Etiology, Diagnosis, and Therapeutic Management of Granuloma Annulare

An Update

Laura A. Thornsberry; Joseph C. EnglishIII


Am J Clin Dermatol. 2013;14(4):279-290. 

In This Article

4 Diagnosis

4.1 Differential Diagnosis

The differential diagnosis of GA is broad; therefore, a skin biopsy is recommended for clinicopathological correlation when GA is suspected. The differential diagnosis includes sarcoidosis, necrobiosis lipoidica, interstitial granulomatous dermatitis, tinea, nummular eczema, psoriasis, lupus, leprosy, verruca vulgaris, eruptive xanthomas, and granulomatous mycosis fungoides.[60,61] Subcutaneous lesions must be distinguished from rheumatoid nodules, sarcoidosis, panniculitis, and infection in the proper clinical context.
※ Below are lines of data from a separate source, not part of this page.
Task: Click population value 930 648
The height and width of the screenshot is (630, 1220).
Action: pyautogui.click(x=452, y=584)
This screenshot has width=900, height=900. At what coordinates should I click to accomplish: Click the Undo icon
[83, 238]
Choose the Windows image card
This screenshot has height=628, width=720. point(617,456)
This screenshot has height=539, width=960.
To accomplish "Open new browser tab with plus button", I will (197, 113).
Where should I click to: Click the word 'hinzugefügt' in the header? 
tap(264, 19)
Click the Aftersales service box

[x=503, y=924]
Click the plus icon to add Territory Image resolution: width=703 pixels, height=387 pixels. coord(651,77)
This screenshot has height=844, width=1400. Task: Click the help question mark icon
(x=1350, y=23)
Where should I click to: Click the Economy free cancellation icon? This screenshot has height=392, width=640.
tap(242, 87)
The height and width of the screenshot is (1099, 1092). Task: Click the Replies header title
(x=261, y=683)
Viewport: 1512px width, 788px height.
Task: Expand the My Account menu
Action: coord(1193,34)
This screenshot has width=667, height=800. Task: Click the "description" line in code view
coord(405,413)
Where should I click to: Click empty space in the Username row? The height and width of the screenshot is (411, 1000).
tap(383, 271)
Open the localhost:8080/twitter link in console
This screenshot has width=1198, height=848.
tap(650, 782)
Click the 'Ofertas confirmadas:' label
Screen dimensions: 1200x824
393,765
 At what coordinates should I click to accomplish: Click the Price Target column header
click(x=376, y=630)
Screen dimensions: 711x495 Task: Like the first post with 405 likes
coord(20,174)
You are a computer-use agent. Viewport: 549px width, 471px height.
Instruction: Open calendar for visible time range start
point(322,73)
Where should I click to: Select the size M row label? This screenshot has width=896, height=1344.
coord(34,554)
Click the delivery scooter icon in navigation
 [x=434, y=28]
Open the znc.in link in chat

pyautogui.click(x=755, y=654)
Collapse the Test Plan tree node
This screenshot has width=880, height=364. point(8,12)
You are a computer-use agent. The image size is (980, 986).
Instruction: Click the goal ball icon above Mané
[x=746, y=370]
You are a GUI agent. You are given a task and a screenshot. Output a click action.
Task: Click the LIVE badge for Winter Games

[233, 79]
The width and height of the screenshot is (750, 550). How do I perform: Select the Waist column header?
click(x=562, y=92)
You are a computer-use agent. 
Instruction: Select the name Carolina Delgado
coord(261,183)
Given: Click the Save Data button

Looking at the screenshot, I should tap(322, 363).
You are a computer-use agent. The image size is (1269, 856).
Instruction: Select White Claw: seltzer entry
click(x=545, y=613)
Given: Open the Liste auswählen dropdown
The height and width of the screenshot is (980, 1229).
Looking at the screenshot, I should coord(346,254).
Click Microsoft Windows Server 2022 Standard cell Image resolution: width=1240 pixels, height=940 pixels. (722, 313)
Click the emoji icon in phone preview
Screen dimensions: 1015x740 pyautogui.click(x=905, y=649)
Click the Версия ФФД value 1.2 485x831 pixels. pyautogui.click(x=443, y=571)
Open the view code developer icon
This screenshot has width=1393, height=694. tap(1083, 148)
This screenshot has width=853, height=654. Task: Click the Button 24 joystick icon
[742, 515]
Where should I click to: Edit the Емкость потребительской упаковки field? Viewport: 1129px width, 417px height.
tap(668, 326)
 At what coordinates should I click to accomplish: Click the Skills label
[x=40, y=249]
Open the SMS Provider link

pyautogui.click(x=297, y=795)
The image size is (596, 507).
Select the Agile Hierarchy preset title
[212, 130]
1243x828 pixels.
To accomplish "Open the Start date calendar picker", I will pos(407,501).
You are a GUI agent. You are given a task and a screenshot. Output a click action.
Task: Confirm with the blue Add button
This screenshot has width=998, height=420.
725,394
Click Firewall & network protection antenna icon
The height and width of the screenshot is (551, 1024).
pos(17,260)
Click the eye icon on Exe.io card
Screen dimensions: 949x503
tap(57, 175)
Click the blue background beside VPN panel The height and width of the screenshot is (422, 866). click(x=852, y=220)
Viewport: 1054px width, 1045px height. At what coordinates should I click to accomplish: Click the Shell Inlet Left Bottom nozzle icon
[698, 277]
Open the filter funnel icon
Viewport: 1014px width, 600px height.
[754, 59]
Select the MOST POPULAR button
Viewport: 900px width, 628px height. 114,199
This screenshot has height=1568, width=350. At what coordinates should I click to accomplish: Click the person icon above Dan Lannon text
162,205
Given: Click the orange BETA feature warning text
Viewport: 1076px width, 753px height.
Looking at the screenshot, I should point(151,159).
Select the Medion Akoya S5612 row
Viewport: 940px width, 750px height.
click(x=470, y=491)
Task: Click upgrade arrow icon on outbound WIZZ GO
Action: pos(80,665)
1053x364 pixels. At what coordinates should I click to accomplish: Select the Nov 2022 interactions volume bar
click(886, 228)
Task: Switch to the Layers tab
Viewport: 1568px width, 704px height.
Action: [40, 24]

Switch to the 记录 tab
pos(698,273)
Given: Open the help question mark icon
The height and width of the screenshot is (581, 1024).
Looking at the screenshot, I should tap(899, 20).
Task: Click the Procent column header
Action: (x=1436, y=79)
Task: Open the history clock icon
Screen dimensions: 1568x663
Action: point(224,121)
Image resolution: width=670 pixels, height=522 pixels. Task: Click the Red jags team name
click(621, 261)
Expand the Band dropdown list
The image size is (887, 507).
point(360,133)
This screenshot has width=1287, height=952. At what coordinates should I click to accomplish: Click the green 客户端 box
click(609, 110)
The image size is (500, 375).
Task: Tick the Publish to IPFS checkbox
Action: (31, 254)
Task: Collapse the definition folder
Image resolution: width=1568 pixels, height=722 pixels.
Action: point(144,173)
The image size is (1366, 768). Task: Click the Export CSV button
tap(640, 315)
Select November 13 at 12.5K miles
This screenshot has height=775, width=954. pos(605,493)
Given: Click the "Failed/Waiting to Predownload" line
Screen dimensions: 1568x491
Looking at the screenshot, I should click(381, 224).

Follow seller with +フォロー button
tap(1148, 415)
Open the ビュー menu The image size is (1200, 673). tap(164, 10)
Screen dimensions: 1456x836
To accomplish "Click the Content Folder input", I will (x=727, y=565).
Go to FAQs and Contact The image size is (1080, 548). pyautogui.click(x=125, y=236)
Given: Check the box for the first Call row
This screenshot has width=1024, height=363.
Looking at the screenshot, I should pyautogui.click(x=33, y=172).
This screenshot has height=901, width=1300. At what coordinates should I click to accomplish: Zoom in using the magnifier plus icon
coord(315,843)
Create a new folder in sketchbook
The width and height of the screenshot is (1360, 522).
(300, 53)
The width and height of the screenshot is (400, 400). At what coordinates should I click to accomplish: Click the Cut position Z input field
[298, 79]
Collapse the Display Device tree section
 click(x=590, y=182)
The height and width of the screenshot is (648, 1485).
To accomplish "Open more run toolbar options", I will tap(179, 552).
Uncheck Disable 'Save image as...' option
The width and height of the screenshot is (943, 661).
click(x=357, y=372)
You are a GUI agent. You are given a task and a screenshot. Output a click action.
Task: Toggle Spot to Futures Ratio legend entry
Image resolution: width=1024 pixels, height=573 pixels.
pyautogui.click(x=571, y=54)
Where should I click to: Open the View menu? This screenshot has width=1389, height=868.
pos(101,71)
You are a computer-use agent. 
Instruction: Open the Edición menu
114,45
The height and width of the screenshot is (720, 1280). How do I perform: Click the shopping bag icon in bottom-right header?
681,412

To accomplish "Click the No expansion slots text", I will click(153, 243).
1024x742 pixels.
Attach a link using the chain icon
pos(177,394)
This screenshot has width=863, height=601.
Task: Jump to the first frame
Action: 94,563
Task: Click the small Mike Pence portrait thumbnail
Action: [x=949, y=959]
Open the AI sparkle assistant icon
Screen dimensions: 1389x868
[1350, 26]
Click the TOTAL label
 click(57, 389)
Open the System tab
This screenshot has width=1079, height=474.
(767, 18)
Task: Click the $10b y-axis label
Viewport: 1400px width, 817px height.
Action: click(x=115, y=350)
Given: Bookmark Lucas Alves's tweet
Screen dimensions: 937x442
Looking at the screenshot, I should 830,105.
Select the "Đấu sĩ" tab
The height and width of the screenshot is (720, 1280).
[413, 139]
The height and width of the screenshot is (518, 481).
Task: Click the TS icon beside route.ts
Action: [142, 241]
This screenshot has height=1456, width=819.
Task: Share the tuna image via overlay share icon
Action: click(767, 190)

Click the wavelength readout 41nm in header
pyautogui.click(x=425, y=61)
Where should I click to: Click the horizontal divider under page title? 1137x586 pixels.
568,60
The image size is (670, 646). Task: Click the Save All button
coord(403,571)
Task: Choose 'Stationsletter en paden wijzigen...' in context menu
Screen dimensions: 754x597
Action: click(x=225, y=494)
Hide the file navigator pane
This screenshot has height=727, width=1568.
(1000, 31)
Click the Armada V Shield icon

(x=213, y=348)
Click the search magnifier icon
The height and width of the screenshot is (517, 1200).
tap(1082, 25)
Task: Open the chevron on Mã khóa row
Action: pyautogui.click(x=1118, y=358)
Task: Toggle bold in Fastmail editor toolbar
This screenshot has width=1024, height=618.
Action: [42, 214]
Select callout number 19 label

4.2 Diagnosis and Histological Features

The histology is essential for the diagnosis of GA, and is classically characterized by dermal palisading granulomas with central degeneration of collagen, the presence of mucin, and a lymphohistiocytic infiltrate. The presence of mucin is the key histological feature to distinguish GA from other non-infectious granulomatous diseases. Sarcoidosis is characterized by non-caseating epithelioid granulomas with a subtle infiltrate and an absence of mucin. Necrobiosis lipoidica is differentiated from GA by the diffuse involvement of the dermis with horizontal layers of granulomas and degenerated collagen, the presence of plasma cells, and the absence of mucin. The histiocytes in GA have been described in four patterns: (1) interstitial pattern, (2) surrounding the palisading granulomas, (3) nodules that resemble sarcoidosis, and (4) a mixed pattern.[62] Collagen necrosis is usually more prominent in localized GA than generalized GA. Perforating GA differs from other variants histologically by the presence of collagen being expelled through the epidermis.[63] Rarely, perineural infiltration may be seen.[64] Vasculitis changes are not expected with GA.[62]

4.3 Diagnostic Tests

Given the reported systemic associations with GA, further evaluation for underlying diseases can be considered, especially in patients with generalized annular, disseminated papular, atypical generalized, or recalcitrant generalized GA. In the appropriate clinical context and on the basis of clinical suspicion, a thorough review of systems, risk factors, and physical examination, the dermatologist can consider further laboratory and/or imaging evaluations for underlying conditions such as DM, malignancy, thyroid disease, and dyslipidemia (Table 1). Additionally, all patients should be encouraged to complete age-appropriate cancer screening.